> [Exercise directions] Find the line containing "You are a computer-use agent. Viewport: 1568px" in the listing below. Repeat it exactly, along with each following line up to and including the one containing "Click the top-left selection".

====== Dataset records ======

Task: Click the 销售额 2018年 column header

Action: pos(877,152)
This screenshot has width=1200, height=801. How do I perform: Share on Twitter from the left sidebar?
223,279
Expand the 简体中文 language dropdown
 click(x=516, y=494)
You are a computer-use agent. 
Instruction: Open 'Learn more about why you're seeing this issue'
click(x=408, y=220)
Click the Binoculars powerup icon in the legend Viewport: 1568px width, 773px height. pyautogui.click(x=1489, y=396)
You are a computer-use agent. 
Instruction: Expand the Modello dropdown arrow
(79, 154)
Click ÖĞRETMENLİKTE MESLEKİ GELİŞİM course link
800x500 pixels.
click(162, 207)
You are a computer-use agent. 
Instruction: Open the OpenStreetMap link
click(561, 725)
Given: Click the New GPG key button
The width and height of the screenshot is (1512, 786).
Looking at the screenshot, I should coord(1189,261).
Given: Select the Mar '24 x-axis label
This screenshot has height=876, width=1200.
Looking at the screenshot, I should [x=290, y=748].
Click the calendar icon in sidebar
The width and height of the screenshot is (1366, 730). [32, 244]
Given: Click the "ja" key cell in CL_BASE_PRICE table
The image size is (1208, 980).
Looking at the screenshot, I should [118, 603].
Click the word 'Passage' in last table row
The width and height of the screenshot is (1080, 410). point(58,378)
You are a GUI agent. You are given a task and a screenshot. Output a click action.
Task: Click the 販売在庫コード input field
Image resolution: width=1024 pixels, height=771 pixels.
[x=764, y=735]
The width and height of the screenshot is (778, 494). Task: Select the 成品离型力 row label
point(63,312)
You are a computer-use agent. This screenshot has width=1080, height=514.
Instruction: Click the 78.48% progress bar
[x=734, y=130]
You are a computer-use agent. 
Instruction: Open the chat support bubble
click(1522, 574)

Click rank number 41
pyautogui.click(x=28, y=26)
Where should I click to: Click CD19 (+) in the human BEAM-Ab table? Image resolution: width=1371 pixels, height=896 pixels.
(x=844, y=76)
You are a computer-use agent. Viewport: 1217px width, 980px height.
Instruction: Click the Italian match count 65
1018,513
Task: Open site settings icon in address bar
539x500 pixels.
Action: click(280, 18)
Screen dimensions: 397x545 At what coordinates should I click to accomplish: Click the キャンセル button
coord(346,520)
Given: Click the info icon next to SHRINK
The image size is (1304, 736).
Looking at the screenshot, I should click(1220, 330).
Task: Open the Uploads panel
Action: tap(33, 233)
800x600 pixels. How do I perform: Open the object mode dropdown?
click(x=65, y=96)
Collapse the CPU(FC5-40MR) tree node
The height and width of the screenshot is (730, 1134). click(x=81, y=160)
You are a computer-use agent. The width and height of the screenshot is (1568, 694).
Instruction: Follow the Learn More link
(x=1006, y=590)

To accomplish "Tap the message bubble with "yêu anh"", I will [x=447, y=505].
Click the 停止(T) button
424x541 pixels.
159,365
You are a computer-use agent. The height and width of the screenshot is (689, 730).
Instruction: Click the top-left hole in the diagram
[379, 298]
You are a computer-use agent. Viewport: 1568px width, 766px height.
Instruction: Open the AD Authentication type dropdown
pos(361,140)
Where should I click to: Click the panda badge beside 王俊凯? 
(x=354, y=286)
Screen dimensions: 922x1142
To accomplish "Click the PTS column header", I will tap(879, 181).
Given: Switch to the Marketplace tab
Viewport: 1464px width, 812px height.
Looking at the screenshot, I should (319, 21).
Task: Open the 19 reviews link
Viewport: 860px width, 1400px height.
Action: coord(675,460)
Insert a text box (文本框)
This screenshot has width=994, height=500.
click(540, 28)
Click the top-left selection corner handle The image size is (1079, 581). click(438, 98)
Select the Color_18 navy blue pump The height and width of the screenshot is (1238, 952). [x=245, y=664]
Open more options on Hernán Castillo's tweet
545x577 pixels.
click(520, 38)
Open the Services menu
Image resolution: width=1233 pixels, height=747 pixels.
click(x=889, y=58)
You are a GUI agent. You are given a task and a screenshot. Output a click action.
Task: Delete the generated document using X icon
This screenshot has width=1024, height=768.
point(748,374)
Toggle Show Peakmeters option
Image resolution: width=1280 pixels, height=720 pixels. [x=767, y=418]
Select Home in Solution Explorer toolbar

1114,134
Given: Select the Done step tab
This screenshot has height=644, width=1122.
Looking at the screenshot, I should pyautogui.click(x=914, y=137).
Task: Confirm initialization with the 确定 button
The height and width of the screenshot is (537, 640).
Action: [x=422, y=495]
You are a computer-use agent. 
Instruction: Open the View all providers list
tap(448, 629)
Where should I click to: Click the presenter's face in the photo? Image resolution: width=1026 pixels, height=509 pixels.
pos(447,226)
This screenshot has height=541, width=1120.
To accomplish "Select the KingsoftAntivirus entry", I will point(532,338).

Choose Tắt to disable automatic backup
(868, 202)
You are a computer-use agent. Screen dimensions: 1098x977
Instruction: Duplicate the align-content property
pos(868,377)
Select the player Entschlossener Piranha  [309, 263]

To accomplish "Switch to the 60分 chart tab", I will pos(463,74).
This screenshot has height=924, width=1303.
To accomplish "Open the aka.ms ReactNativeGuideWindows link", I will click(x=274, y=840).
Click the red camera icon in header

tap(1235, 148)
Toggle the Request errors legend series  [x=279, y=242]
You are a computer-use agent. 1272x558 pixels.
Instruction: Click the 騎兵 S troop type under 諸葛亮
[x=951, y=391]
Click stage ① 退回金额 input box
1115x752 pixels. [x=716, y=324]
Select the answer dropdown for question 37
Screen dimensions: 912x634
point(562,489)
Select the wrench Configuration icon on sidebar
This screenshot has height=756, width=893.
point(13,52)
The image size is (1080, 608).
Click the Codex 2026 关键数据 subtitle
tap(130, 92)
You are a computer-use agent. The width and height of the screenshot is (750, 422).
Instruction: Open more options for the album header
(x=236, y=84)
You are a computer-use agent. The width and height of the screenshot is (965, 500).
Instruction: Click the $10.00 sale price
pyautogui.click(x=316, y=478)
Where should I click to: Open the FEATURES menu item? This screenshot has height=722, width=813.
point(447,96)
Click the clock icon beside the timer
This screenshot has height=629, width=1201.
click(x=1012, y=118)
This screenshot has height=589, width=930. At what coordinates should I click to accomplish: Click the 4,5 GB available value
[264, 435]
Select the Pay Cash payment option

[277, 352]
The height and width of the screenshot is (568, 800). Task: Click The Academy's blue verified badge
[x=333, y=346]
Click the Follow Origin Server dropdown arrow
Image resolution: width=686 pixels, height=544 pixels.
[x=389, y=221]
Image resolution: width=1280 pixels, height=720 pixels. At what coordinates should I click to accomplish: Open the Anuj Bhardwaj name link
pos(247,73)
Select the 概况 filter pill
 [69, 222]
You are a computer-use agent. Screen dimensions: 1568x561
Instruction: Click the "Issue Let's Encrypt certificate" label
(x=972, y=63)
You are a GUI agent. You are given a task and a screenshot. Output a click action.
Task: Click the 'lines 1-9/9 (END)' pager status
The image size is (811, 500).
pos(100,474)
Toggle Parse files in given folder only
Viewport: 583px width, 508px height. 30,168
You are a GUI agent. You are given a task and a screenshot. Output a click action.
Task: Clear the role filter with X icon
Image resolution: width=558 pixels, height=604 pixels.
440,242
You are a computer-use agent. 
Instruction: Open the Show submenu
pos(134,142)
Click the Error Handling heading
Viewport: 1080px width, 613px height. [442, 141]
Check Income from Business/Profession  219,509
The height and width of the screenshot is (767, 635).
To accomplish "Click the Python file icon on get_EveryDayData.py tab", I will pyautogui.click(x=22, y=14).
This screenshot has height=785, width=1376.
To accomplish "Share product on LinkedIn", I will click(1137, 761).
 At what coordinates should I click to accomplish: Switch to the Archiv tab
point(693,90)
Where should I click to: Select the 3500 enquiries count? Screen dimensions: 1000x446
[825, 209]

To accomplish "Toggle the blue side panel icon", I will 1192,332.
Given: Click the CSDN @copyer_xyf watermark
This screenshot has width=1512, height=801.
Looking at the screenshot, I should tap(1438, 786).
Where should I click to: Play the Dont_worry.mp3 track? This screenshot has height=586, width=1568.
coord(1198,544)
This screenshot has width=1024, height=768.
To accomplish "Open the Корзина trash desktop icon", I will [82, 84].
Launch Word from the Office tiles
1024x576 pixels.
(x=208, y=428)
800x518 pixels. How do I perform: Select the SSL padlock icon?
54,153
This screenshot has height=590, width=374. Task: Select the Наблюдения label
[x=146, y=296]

======

> [Output for this task]
You are a computer-use agent. Viewport: 1568px width, 766px height.
Instruction: Open the AD Authentication type dropdown
pos(361,140)
Where should I click to: Click the panda badge beside 王俊凯? 
(x=354, y=286)
Screen dimensions: 922x1142
To accomplish "Click the PTS column header", I will tap(879, 181).
Given: Switch to the Marketplace tab
Viewport: 1464px width, 812px height.
Looking at the screenshot, I should (319, 21).
Task: Open the 19 reviews link
Viewport: 860px width, 1400px height.
Action: coord(675,460)
Insert a text box (文本框)
This screenshot has width=994, height=500.
click(540, 28)
Click the top-left selection corner handle The image size is (1079, 581). click(438, 98)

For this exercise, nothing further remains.